Las Fallas

Melinda D. is currently a junior at SYA Spain and a blogger for the Campus Reporter program. She comes to SYA from Sidwell Friends School in Washington, D.C.

Each year, from the first to nineteenth of March, the festival of Las Fallas provides the city of Valencia with a loud and smoky celebration. Two weeks ago, I traveled to the city and witnessed the beginning of the festival, and last weekend I returned to watch the climax of it all. 

 Las Fallas celebrate the arrival of spring, and beautiful large vibrant cardboard structures of characters, personalities, animals, etc, are placed around the city and burned on the last night. They are accompanied throughout the two weeks by fireworks, music, performances, ceremonies, and other festivities. The origins of the festival are debated, and the word fallas itself has many meanings. Originally meaning torch, it now refers to the works of art (often constructed as a satirical or political statement), the fires, and the entire procession. Extranjeros and Spaniards alike flock to Valencia for an unforgettable experience. 

I arrived by bus last Friday evening, the 18th, with the four other students in my group. We knew we arrived when we could hear the petardos exploding in the sky. Men and women paraded through the streets in traditional dress despite the drizzle outside. We were happy to arrive an hour earlier than scheduled and went on to navigate the Valencian bus system to drop our bags off and rest at the hotel before exploring the center of the city at night. A local acquaintance that I had met two weeks prior in Valencia led me through the route to see the beautiful structures one by one. “Es una maravilla,” repeated Santi, as he explained that the fallas are prepared all year just to go down in the Cremà. Colorful fireworks lit the sky, and the ambiente was lively, the city bustling with all sorts of people heading from one falla structure to another, taking them in before they would be burned the next night.

On Saturday, the other students and I explored different parts of Valencia by foot again. Bands marched the streets, children threw snap pops onto the ground, firecrackers sounded off, and people danced and laughed the day away, eagerly awaiting for the sun to set and the fires to begin. As the smaller structures were first burned, we went to grab something to eat before joining hundreds of others for the finale of Las Fallas in the Plaza de Ayuntamiento. And then… we waited and waited and waited. It began to rain off and on, and I, along with others, quietly worried that it would be called off. Under our umbrellas we chatted with the people around us to pass the time. Naturally, onlookers began to get rowdy, and my lower back and legs ached from standing. Eventually, we heard sirens– finally, the firefighters had arrived. 

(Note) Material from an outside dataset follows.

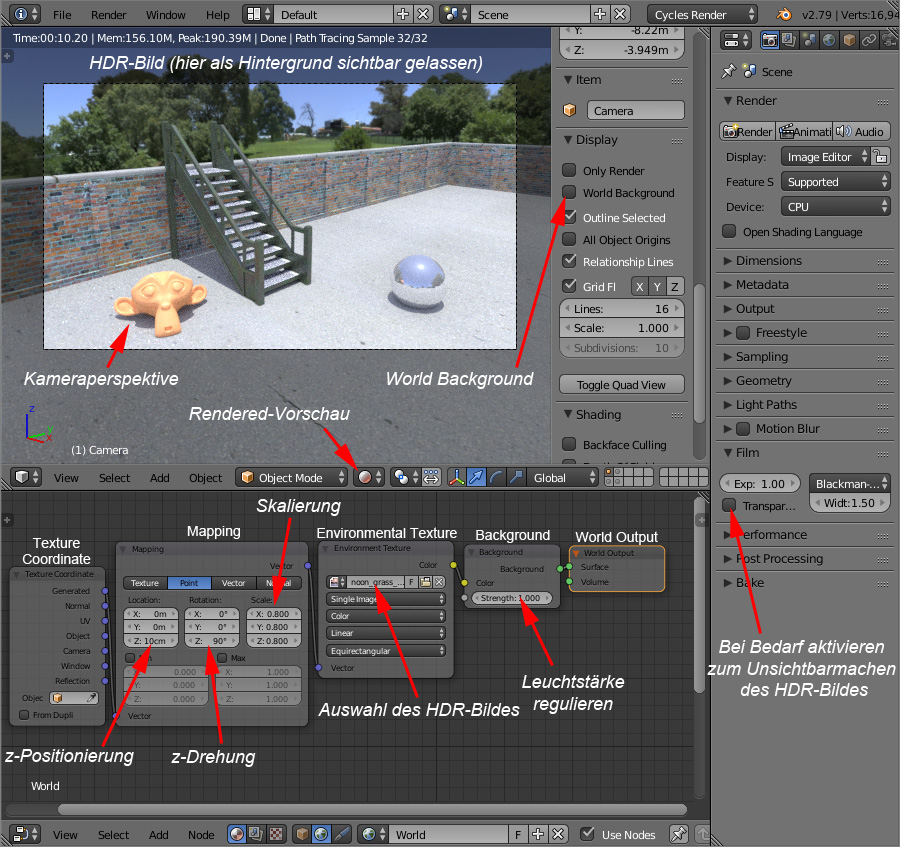Select the World shader type globe icon

click(x=321, y=833)
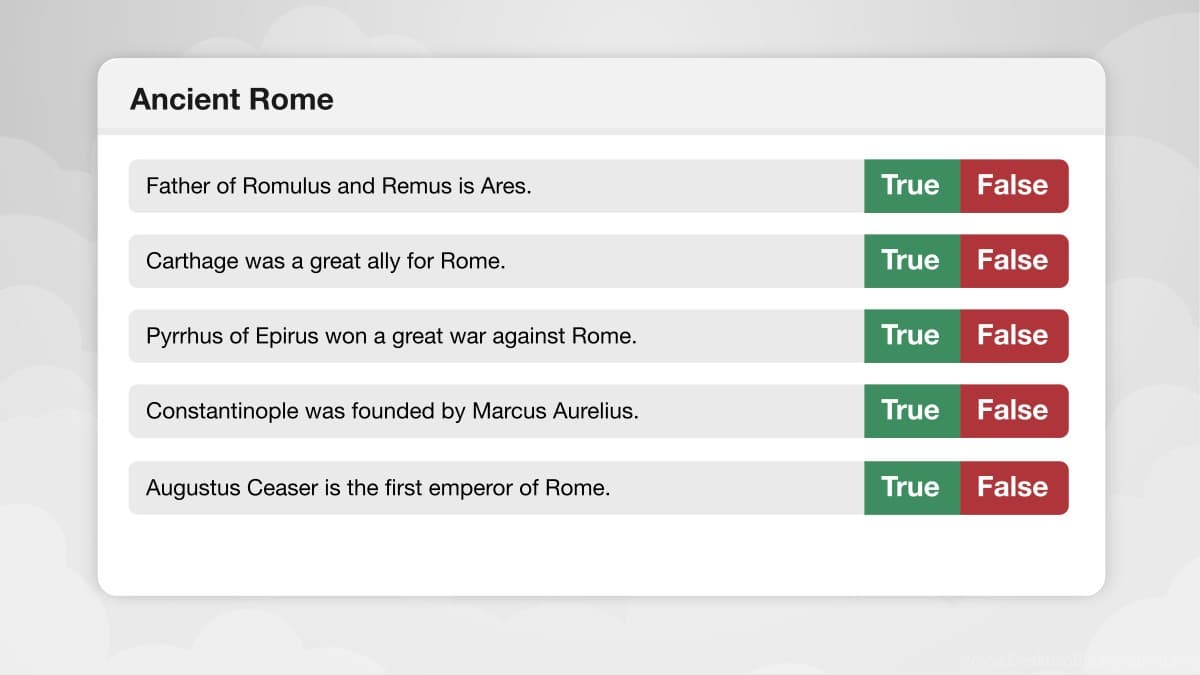Click the statement about Carthage and Rome
Image resolution: width=1200 pixels, height=675 pixels.
click(x=326, y=261)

Everyone welcomed los bomberos with cheering as they slowly drove through the crowd. Fireworks once again lit the night sky as firemen ran around and poured gasoline onto la falla. The structure itself was an impressive collection of looming Star Wars characters and vehicles, made up of painted carton taking the form of the tall storm troopers, Princess Leia, Luke Skywalker, and more. Umbrellas began to close, the mass chanting and yelling in excitement as eyes looked up. Flames began to climb from the ground, engulfing the structure, and a large dark plume of smoke rose into the sky. We all cheered and rejoiced, consuming the visual feast.

 The entire experience was definitely worth the wait. At the end of it all, the whole concept of year-long

preparation just for the Cremà, the renewal that comes with destruction of fire, and the arrival of spring, reminded me about the time I have left in Spain. Recently, most of the students have been thinking about the approaching end of the school year, wanting to take full advantage of the few lingering weeks. Las Fallas has helped me come to terms with our upcoming departure. Now I think of my time abroad here in Spain as a beautiful falla structure. Una maravilla that, like all good things, will come to an end. The departure date is the Cremà, and I and the other students should celebrate, returning as renewed persons.